American college football season

The 1945 Maryland Terrapins football team was an American football team that represented the University of Maryland as a member of the Southern Conference during the 1945 college football season. In its first and only season under head coach Bear Bryant, the team compiled a 6–2–1 record (2–2 in conference), tied for fifth place in the conference, and outscored opponents by a total of 219 to 105.

Bryant, then 31 years old, was hired as Maryland's head coach in early September, approximately three weeks before the season began.

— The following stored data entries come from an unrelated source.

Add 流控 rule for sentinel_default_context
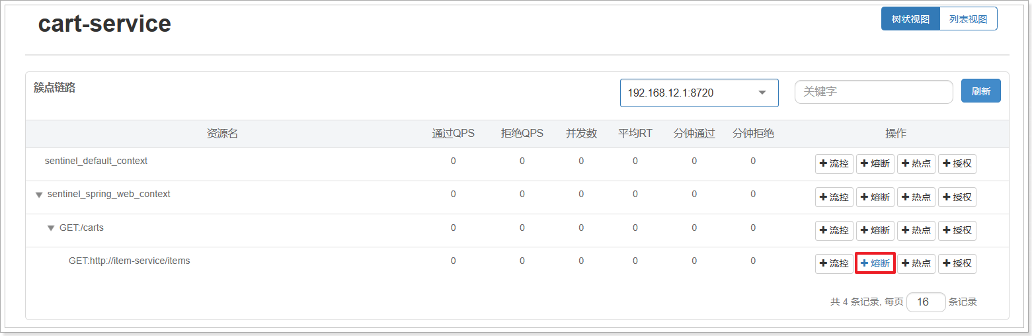 click(834, 164)
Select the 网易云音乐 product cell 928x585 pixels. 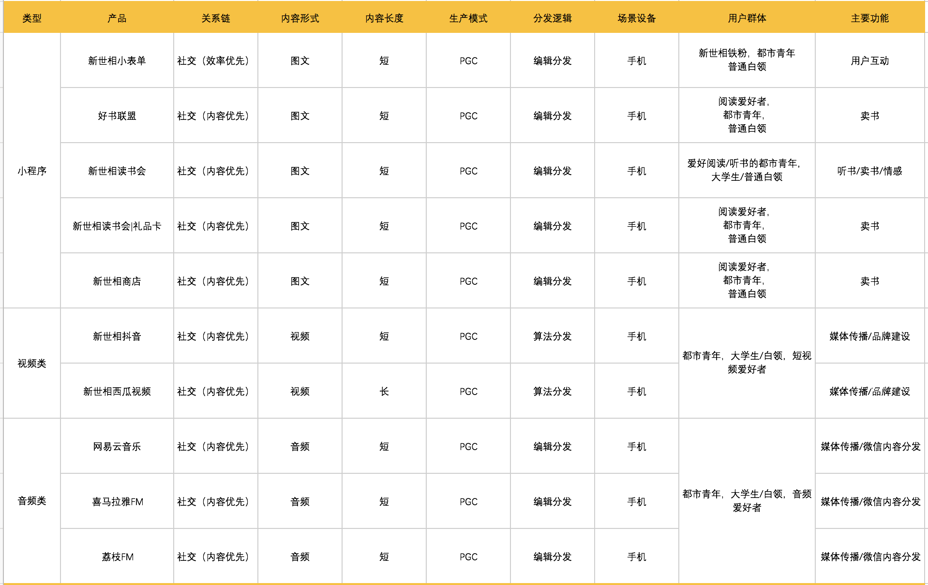tap(117, 447)
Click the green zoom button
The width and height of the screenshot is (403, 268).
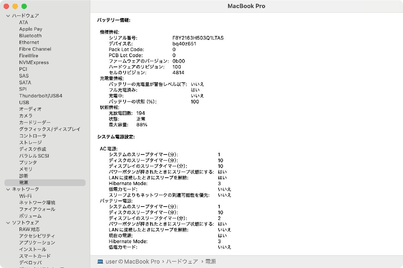pos(24,6)
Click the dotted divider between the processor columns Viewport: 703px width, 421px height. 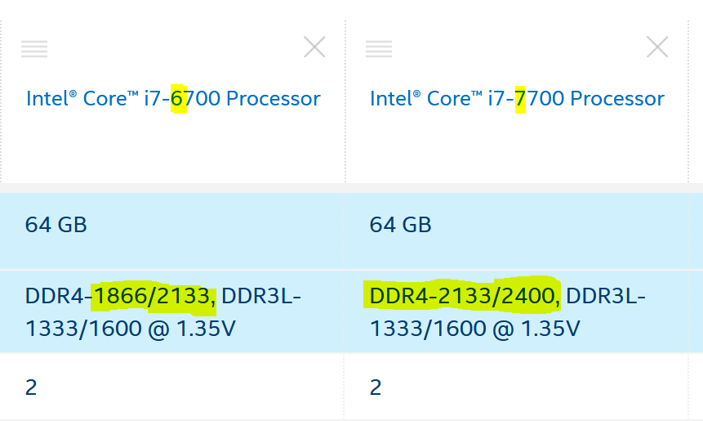click(x=345, y=98)
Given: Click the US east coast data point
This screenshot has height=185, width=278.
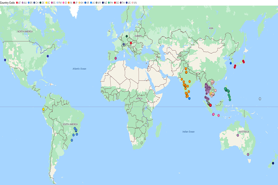Looking at the screenshot, I should (48, 56).
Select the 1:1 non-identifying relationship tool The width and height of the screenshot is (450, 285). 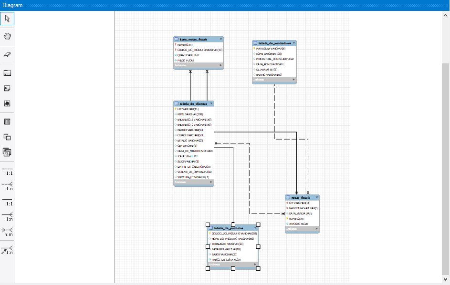[x=7, y=171]
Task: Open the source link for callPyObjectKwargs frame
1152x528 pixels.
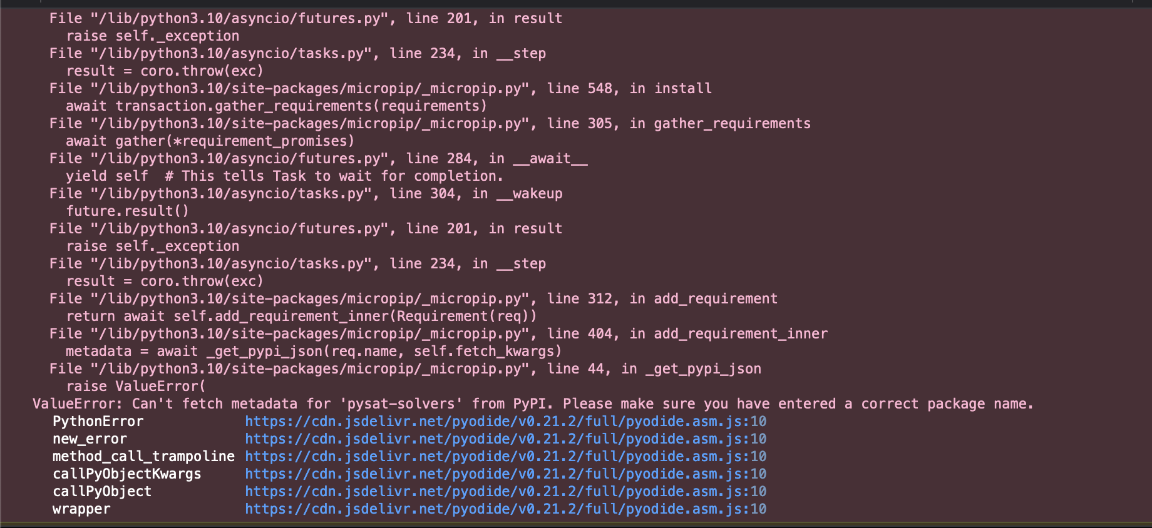Action: coord(505,474)
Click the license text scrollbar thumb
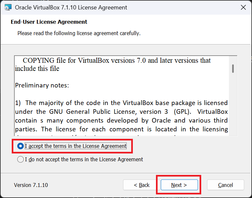 point(233,68)
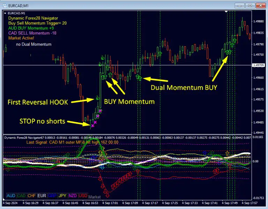The height and width of the screenshot is (209, 268).
Task: Click the Market label next to USD
Action: point(95,196)
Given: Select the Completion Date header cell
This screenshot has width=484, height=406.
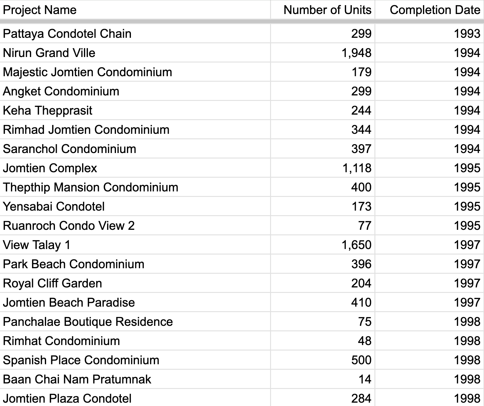Looking at the screenshot, I should pos(429,10).
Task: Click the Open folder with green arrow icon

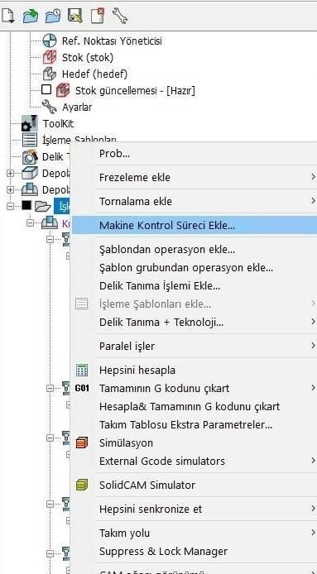Action: [x=31, y=16]
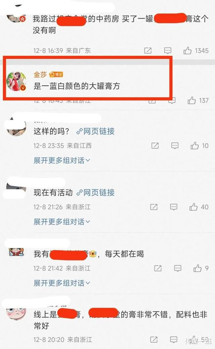Repost the 12-8 16:39 Guangdong comment
Viewport: 215px width, 349px height.
[148, 50]
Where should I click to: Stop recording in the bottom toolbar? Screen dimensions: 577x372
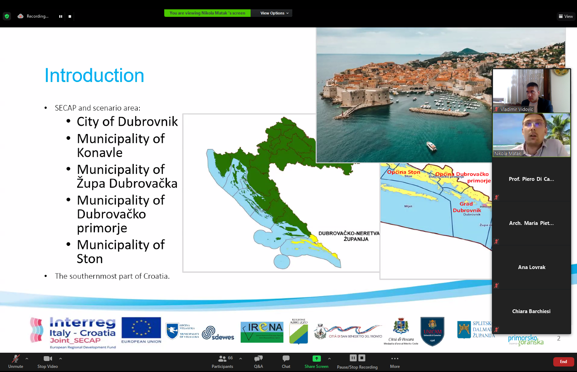tap(362, 358)
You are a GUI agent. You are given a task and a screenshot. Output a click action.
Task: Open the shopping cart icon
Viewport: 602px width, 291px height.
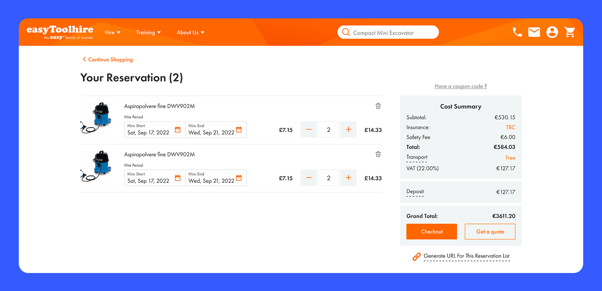click(x=570, y=32)
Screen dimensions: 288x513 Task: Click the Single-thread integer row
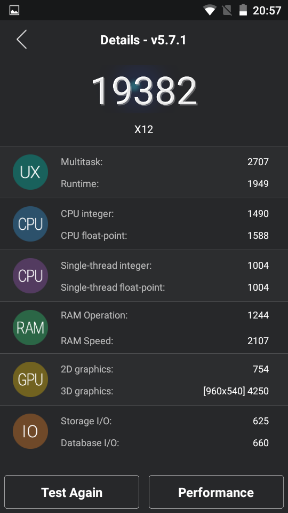(165, 266)
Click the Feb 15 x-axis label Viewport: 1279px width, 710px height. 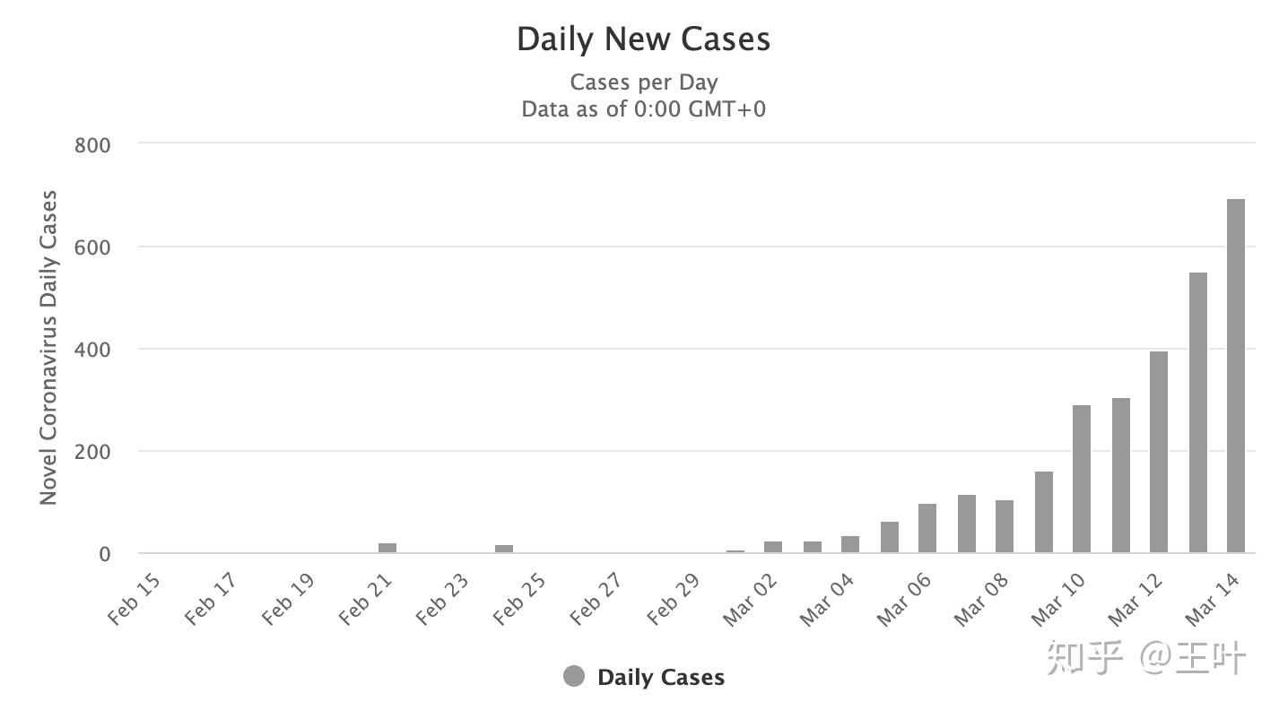(x=135, y=599)
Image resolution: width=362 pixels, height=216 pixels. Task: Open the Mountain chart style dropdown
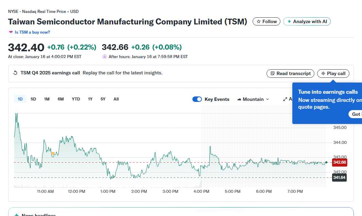tap(253, 99)
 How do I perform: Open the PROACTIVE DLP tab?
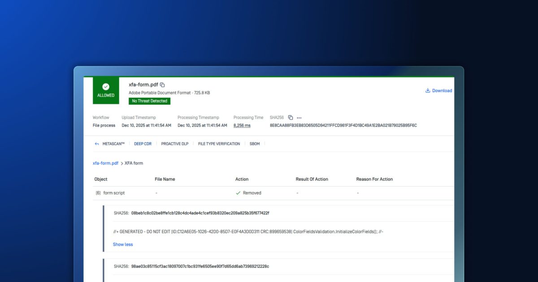[x=175, y=144]
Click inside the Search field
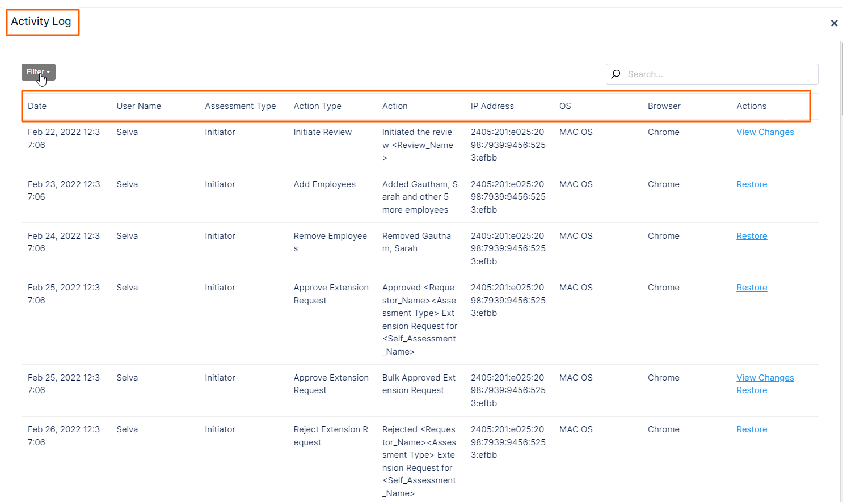This screenshot has width=843, height=502. 681,74
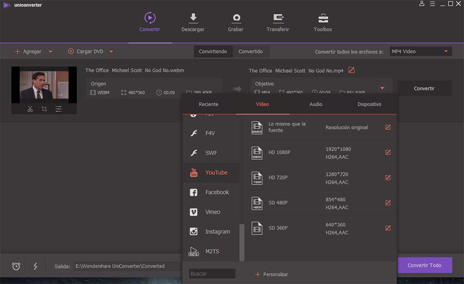Open the Toolbox section
The width and height of the screenshot is (464, 284).
pos(323,23)
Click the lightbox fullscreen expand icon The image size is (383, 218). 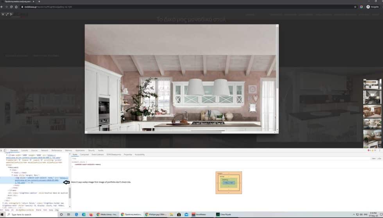pyautogui.click(x=7, y=14)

Bryant had served in the Navy for the prior three years. He had been an assistant coach of the 1944 North Carolina Pre-Flight Cloudbusters football team and was scheduled to be the team's head coach in 1945. However, the Navy announced in late August that the Navy's Pre-Flight schools would not field football teams in 1945. Bryant brought 20 number of players from the disbanded North Carolina Pre-Flight with him to Maryland.

No Maryland player were named to the 1945 All-Southern Conference football team selected by coaches and sports writers for the Associated Press.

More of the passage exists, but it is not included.